**Exercise objective:**
Using the data below, gather each line that includes the word "width".

**Input records:**
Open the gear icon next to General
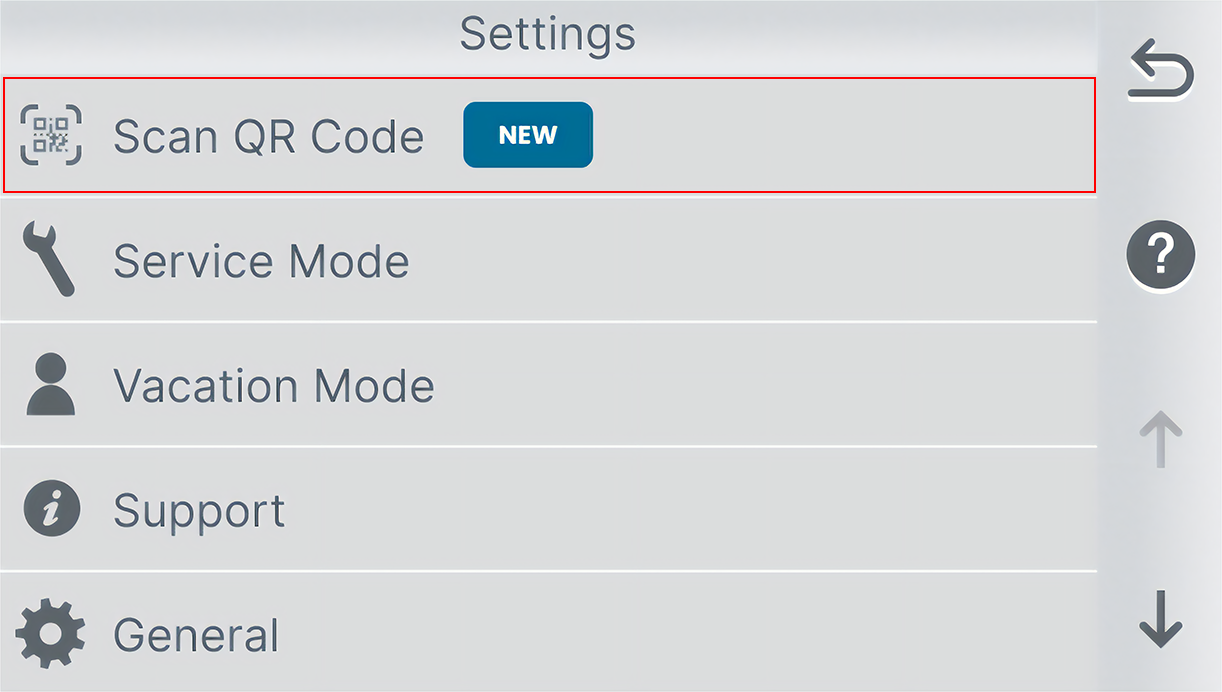1222x692 pixels. [51, 634]
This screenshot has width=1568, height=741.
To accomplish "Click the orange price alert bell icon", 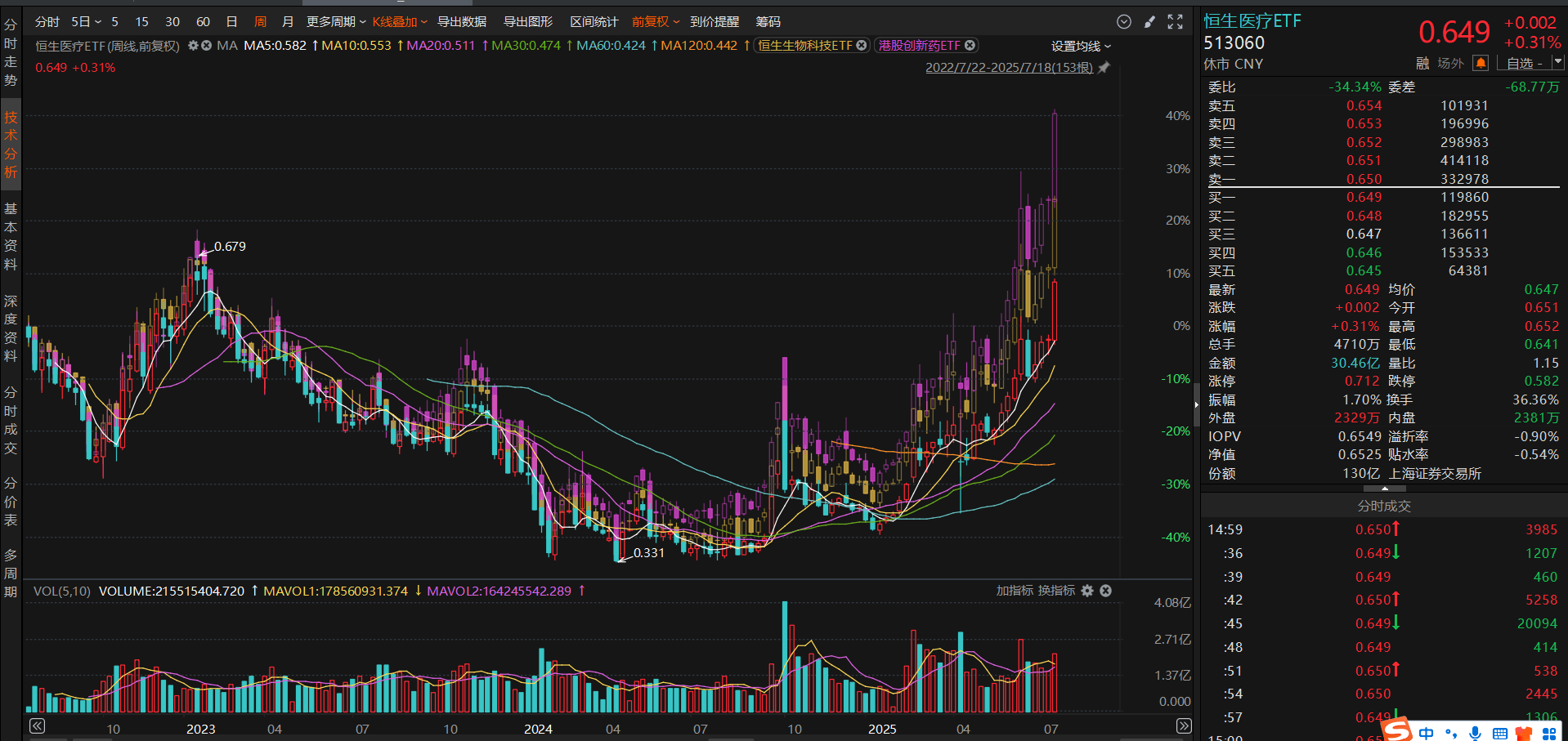I will [1480, 63].
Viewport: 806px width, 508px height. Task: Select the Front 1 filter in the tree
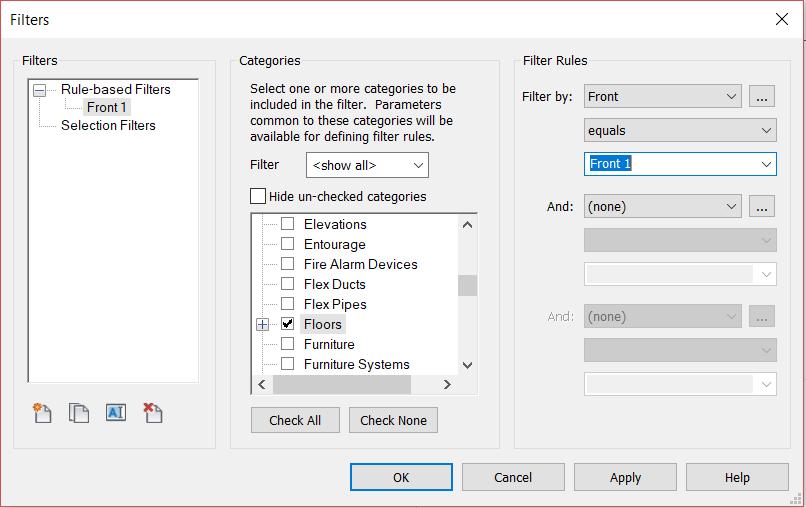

**Your response:**
This screenshot has width=1568, height=741.
Viewport: 806px width, 508px height. Task: Select the Front 1 filter in the tree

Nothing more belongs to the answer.